■ Work instruction A: In the Found Poetry piece, in what year did the writer begin reviewing SF for the Sunday Telegraph magazine?
■ Work instruction B: Print the stretch of the Found Poetry piece from "When I started" through "of publicity people?".
■ Work instruction C: List everything the Found Poetry piece says came in the goodie box containing Boneshaker, including the novel and the straw.

■ Passage provided:
★ ★ ★

Found Poetry

When I started reviewing SF for the Sunday Telegraph magazine in 2011, I naturally hoped for fame and immortality, if not the occasional hundred quid in used notes clipped to page 94 of a review copy. That was Brian Aldiss's helpful Booker Prize tip when he was a judge back in 1981. Current Booker hopefuls should allow for inflation.

For me, major payola so far has been confined to the outsize goodie box containing Cherie Priest's novel Boneshaker. Amid a mass of straw, this book came tied up in a double length of white string with a couple of attached bracelet-charms shaped like little bronze scissors. A rummage through the straw revealed nine more charms with a clock-face design, some black iron nuts and bolts because it's steampunk, and a welcome miniature of gin with a custom label suggesting it came from some entirely different promotion. Who can fathom the minds of publicity people?

★ ★ ★

■ Supplied records:

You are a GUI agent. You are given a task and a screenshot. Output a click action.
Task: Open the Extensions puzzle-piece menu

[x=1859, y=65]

★ ★ ★

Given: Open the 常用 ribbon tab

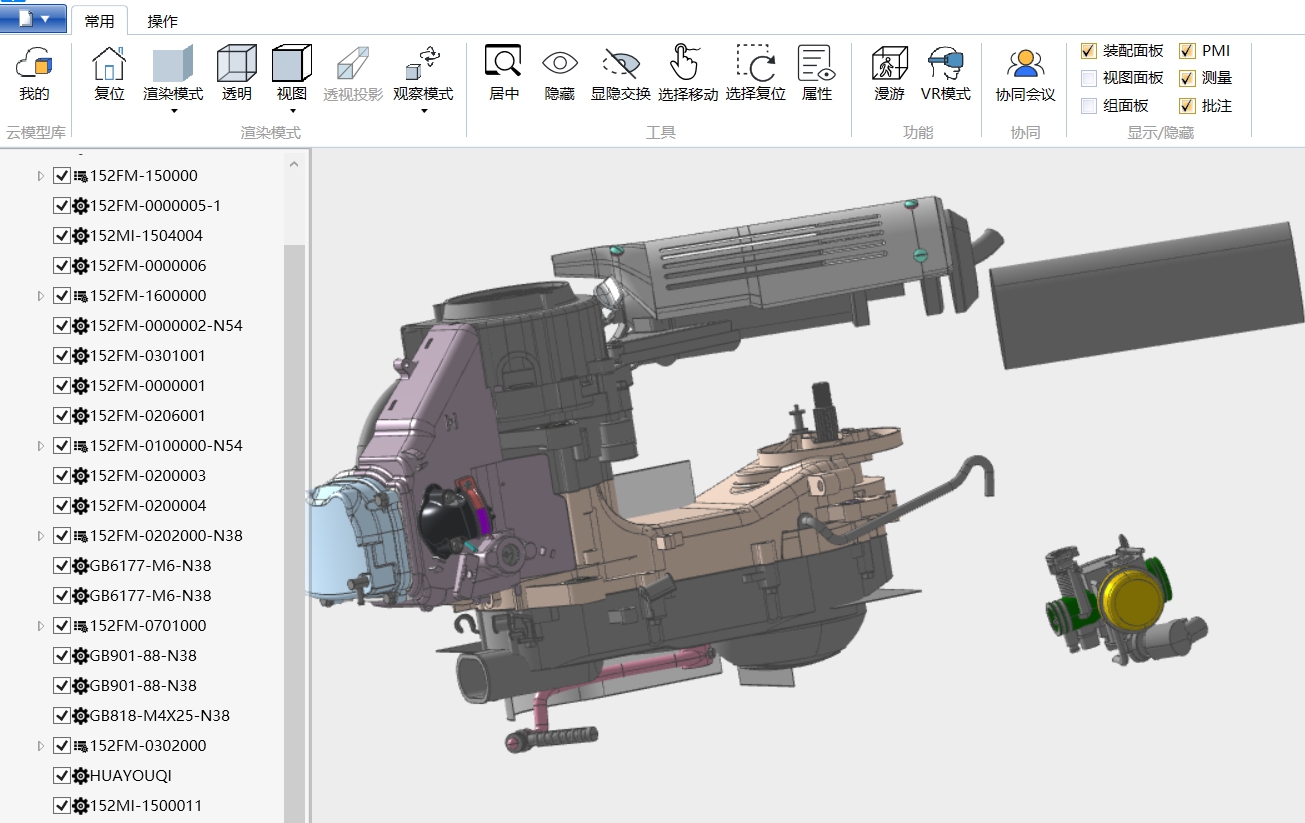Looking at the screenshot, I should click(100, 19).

★ ★ ★

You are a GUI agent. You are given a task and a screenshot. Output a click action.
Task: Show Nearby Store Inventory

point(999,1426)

★ ★ ★

■ Exercise answer A: 2011

■ Exercise answer B:
When I started reviewing SF for the Sunday Telegraph magazine in 2011, I naturally hoped for fame and immortality, if not the occasional hundred quid in used notes clipped to page 94 of a review copy. That was Brian Aldiss's helpful Booker Prize tip when he was a judge back in 1981. Current Booker hopefuls should allow for inflation.

For me, major payola so far has been confined to the outsize goodie box containing Cherie Priest's novel Boneshaker. Amid a mass of straw, this book came tied up in a double length of white string with a couple of attached bracelet-charms shaped like little bronze scissors. A rummage through the straw revealed nine more charms with a clock-face design, some black iron nuts and bolts because it's steampunk, and a welcome miniature of gin with a custom label suggesting it came from some entirely different promotion. Who can fathom the minds of publicity people?

■ Exercise answer C:
- The novel Boneshaker
- A mass of straw
- A double length of white string
- A couple of bracelet-charms shaped like little bronze scissors
- Nine more charms with a clock-face design
- Some black iron nuts and bolts
- A miniature of gin with a custom label